Records from a data source
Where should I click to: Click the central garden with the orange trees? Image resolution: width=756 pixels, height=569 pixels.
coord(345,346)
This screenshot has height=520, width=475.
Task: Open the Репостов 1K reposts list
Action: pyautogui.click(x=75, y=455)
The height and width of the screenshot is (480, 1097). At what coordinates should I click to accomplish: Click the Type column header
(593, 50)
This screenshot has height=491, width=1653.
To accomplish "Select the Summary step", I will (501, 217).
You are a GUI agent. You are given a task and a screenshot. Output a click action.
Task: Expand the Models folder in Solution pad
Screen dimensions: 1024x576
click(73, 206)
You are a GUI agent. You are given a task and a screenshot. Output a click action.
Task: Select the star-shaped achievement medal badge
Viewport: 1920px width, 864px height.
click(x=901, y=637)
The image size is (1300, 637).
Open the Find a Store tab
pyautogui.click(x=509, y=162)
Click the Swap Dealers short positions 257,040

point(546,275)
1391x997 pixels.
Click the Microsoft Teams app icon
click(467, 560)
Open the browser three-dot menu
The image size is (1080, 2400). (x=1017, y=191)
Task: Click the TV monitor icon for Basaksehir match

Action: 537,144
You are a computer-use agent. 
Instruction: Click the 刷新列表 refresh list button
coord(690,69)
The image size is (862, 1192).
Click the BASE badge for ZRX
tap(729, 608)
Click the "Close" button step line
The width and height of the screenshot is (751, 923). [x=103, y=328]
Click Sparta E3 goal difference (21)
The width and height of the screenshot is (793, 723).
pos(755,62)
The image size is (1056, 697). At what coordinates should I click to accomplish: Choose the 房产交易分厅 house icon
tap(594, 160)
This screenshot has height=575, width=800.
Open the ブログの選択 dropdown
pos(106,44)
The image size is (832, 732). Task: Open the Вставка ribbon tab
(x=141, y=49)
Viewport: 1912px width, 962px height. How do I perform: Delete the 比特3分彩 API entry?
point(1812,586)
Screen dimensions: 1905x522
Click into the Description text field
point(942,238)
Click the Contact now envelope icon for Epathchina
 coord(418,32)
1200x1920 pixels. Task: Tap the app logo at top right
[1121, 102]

▸ **Task objective**: Write out the data exactly as it stands.

▸ **Result of this task**:
Where should I click to: Click the central garden with the orange trees? Image resolution: width=756 pixels, height=569 pixels.
coord(345,346)
This screenshot has height=520, width=475.
Task: Open the Репостов 1K reposts list
Action: pyautogui.click(x=75, y=455)
The height and width of the screenshot is (480, 1097). At what coordinates should I click to accomplish: Click the Type column header
(593, 50)
This screenshot has height=491, width=1653.
To accomplish "Select the Summary step", I will (501, 217).
You are a GUI agent. You are given a task and a screenshot. Output a click action.
Task: Expand the Models folder in Solution pad
Screen dimensions: 1024x576
click(73, 206)
You are a GUI agent. You are given a task and a screenshot. Output a click action.
Task: Select the star-shaped achievement medal badge
Viewport: 1920px width, 864px height.
click(x=901, y=637)
The image size is (1300, 637).
Open the Find a Store tab
pyautogui.click(x=509, y=162)
Click the Swap Dealers short positions 257,040

point(546,275)
1391x997 pixels.
Click the Microsoft Teams app icon
click(467, 560)
Open the browser three-dot menu
The image size is (1080, 2400). (x=1017, y=191)
Task: Click the TV monitor icon for Basaksehir match

Action: 537,144
You are a computer-use agent. 
Instruction: Click the 刷新列表 refresh list button
coord(690,69)
The image size is (862, 1192).
Click the BASE badge for ZRX
tap(729, 608)
Click the "Close" button step line
The width and height of the screenshot is (751, 923). [x=103, y=328]
Click Sparta E3 goal difference (21)
The width and height of the screenshot is (793, 723).
pos(755,62)
The image size is (1056, 697). At what coordinates should I click to accomplish: Choose the 房产交易分厅 house icon
tap(594, 160)
This screenshot has height=575, width=800.
Open the ブログの選択 dropdown
pos(106,44)
The image size is (832, 732). Task: Open the Вставка ribbon tab
(x=141, y=49)
Viewport: 1912px width, 962px height. How do I perform: Delete the 比特3分彩 API entry?
point(1812,586)
Screen dimensions: 1905x522
Click into the Description text field
point(942,238)
Click the Contact now envelope icon for Epathchina
 coord(418,32)
1200x1920 pixels. Task: Tap the app logo at top right
[1121, 102]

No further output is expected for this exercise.